Una piccola azienda a conduzione familiare che ha attraversato il boom economico, ha cavalcato le onde della finanza, ha imposto il suo marchio nel mondo come perla del Made in Italy per poi diventare la “più grande fabbrica di debiti della storia del capitalismo europeo“. Ora la Cassazione ha scritto la prima sentenza definitiva su uno dei più grandi crolli economici mai visti.

Risalendo a ritroso, almeno fino al 1990 quando la quotazione in borsa – secondo le ricostruzione investigative – rappresentò, con l’aggiramento delle norme per l’approdo al mercato, il primo tentativo di arginare le difficoltà industriali e finanziarie attraverso il ricorso al mercato dei titoli. Un’operazione che dette il via all’epoca delle acquisizioni. Con un massiccio ricorso al credito e ai collocamenti obbligazionari, la Parmalat divenne in breve una multinazionale espandendosi in Sudamerica, in Nordamerica (dove tenta invano di imporre il latte a lunga conservazione in un continente dove si consuma esclusivamente latte fresco), in Sudafrica e, negli ultimi anni, anche in Oceania.
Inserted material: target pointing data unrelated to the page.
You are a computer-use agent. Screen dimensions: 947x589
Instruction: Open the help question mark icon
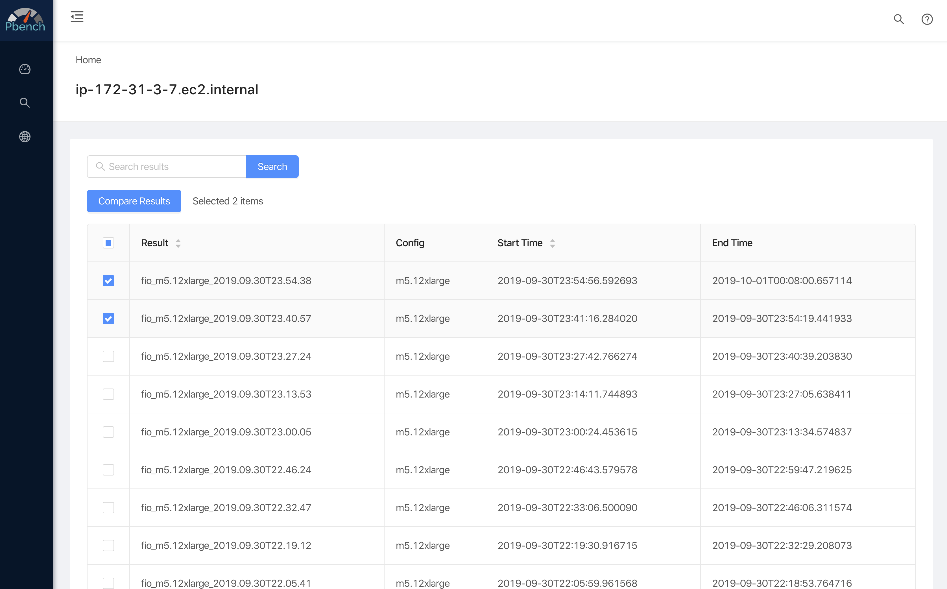pyautogui.click(x=927, y=19)
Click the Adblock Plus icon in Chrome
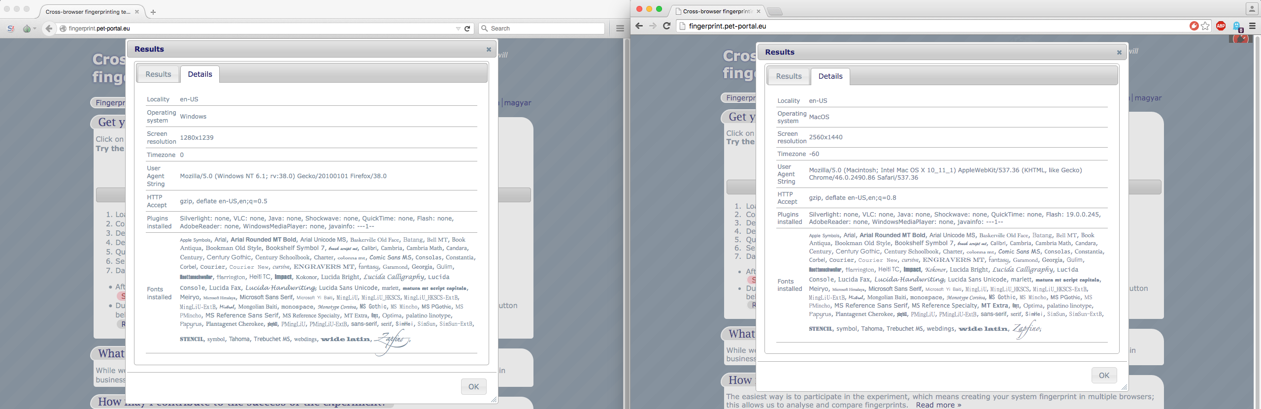The image size is (1261, 409). point(1221,26)
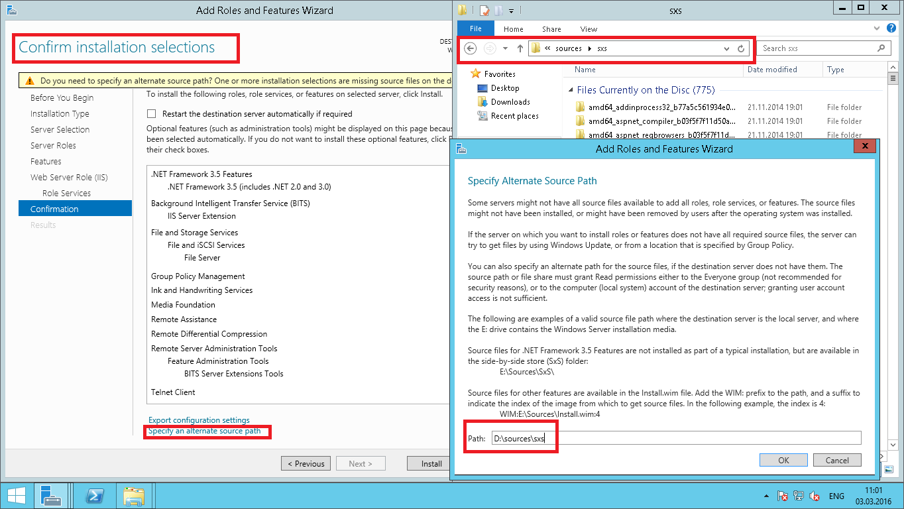This screenshot has width=904, height=509.
Task: Collapse the Files Currently on the Disc group
Action: 570,91
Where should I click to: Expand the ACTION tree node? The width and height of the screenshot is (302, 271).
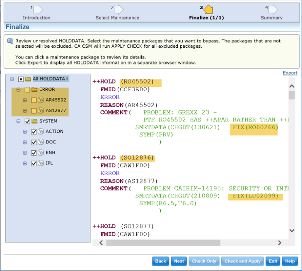click(x=25, y=132)
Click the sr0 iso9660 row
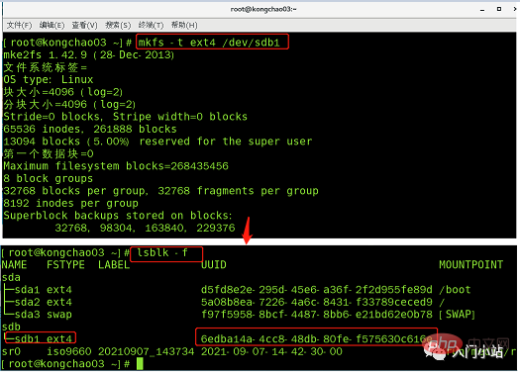Image resolution: width=520 pixels, height=376 pixels. (172, 351)
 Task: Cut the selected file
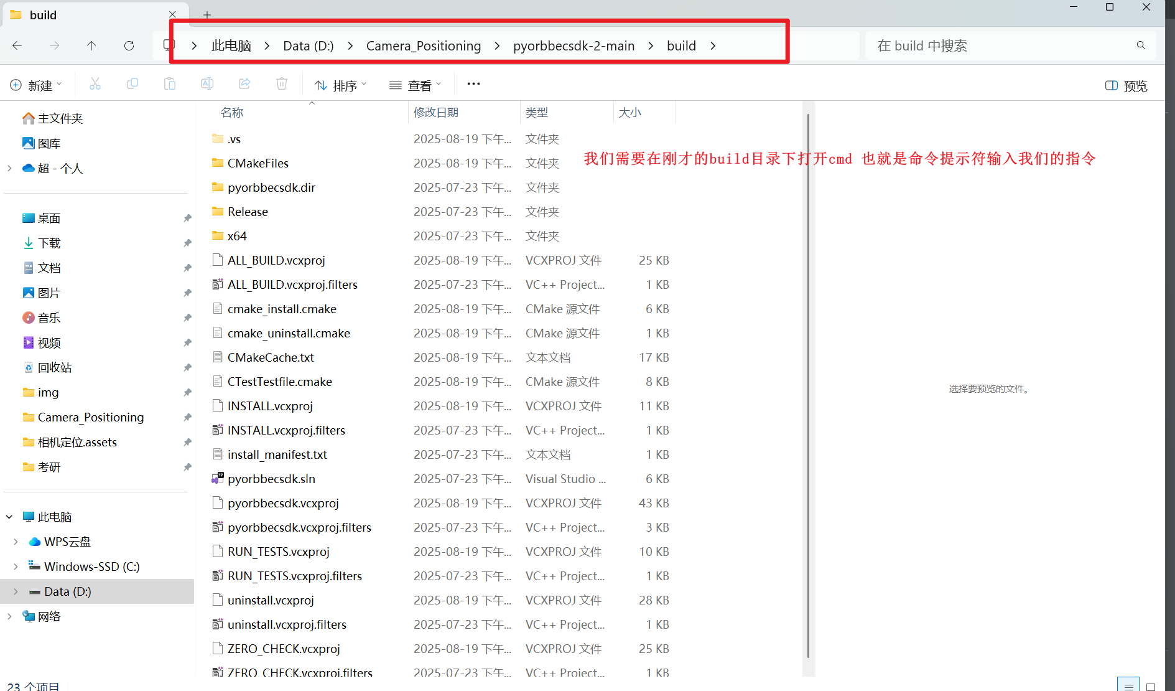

Con una politica aggressiva acquisì società anche in settori non strettamente legati all’alimentare: come, ad esempio, il turismo, con la nascita di Parmatour. Secondo la Guardia di finanza che ha condotto l’inchiesta sul crac, è stato proprio il turismo ad aver fagocitato una parte consistente dei finanziamenti bancari di Parmalat.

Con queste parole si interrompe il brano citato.